A little one on one with my bird
I bought a finch in Japan in the early 70’s. I took it home and left the cage door open so it could fly around if it wished, but it wouldn’t. It just stayed contentedly in its cage. Months passed before it ventured out. I left the window open too, and soon it would go out, fly about, and return home. The bird stayed away longer each day until one day it didn’t return. (photo: a little one on one with my bird)
I see a parallel here between that bird and me. I was born into and spent years inside civilization’s cultural cage. As I ventured out more frequently, I couldn’t imagine giving up this freedom to return to the security and comfort of that cage. Chapter 15 describes true freedom’s less secure side … Tentative, as if fording a river in winter, Hesitant, as if in fear of his neighbors.

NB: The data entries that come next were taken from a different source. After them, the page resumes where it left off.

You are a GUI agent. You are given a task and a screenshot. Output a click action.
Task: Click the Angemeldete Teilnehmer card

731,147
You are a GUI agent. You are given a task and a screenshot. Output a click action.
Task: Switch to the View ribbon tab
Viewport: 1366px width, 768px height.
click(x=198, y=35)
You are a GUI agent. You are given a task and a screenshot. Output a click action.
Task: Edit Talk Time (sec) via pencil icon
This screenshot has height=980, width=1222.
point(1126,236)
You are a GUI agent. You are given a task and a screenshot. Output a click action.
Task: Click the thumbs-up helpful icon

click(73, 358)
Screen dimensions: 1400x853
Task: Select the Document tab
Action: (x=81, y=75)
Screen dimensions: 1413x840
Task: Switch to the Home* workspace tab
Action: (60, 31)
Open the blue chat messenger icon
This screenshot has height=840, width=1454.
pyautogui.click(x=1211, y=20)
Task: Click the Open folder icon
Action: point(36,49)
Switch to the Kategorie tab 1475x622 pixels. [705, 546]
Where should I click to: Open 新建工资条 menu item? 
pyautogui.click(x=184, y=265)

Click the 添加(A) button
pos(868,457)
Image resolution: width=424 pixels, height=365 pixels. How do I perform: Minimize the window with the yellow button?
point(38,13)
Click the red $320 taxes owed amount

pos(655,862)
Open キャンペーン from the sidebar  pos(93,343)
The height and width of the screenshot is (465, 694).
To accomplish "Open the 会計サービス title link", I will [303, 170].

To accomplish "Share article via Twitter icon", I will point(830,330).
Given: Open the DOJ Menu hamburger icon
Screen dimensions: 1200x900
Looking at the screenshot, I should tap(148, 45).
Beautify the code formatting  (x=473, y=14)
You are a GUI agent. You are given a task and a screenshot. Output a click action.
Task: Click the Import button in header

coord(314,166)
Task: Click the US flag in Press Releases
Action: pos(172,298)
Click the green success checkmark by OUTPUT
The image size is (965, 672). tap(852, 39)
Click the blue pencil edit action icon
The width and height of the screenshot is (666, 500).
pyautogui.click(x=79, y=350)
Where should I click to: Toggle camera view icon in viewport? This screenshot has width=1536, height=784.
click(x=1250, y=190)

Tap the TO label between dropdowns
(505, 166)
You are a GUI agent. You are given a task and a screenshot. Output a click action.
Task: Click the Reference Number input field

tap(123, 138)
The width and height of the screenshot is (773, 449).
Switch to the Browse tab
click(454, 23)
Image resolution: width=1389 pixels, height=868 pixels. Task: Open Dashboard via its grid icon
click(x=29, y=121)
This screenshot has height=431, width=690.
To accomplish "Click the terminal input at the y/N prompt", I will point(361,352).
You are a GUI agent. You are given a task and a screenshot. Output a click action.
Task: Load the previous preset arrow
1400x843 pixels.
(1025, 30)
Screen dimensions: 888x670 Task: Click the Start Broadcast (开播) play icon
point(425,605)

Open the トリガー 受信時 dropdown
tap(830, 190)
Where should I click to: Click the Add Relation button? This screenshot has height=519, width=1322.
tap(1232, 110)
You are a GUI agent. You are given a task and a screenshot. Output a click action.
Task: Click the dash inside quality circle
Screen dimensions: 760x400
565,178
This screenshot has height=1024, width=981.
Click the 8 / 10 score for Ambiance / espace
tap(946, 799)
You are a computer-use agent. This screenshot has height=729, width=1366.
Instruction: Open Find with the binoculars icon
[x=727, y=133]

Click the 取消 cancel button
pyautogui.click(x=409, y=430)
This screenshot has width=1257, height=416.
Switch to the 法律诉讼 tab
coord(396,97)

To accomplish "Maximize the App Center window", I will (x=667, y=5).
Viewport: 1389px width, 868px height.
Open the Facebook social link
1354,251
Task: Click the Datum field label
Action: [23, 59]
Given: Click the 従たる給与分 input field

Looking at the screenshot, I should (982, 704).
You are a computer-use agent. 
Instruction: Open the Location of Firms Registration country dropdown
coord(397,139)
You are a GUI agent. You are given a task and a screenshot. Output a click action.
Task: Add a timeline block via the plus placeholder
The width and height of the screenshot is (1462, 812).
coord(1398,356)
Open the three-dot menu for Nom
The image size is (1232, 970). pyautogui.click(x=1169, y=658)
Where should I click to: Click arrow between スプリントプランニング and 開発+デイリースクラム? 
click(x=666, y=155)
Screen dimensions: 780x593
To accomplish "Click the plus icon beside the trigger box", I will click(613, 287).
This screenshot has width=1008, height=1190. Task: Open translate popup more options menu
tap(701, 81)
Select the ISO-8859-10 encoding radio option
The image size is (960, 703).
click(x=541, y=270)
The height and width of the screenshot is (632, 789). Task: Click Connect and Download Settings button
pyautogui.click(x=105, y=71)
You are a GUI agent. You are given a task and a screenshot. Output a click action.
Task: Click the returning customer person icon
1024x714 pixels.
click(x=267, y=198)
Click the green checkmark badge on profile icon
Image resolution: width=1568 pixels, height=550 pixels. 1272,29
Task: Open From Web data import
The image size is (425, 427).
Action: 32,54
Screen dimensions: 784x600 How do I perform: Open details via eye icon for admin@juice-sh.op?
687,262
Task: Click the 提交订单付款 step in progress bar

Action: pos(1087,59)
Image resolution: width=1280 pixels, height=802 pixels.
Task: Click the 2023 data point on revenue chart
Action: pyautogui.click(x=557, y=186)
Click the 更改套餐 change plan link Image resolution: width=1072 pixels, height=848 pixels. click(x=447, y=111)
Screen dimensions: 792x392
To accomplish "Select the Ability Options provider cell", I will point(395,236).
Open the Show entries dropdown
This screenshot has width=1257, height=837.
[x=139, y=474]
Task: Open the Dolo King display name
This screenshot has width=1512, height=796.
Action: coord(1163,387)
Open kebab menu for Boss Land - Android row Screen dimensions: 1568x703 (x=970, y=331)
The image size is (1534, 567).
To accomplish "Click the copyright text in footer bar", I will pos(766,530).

Like the bird, I could never return to the “freedom” of my former safe and comfortable cultural cage. On the other hand, I could not recommend someone giving up their cage either. We must go with whatever circumstances throw our way. Like the bird, we leave the cage when we can no longer stay.
Caged or free, either way comes with a cost. In the wild, the urge to be free counterbalances the need to be safe and comfortable. Civilization disrupts this dynamic tension when wealth permits us to free ourselves from our culture’s societal cage. The cost of such freedom is an increase in loneliness. As a social species, we never evolved to be as free as civilization allows us to become. (See The Tradeoff, p.549.)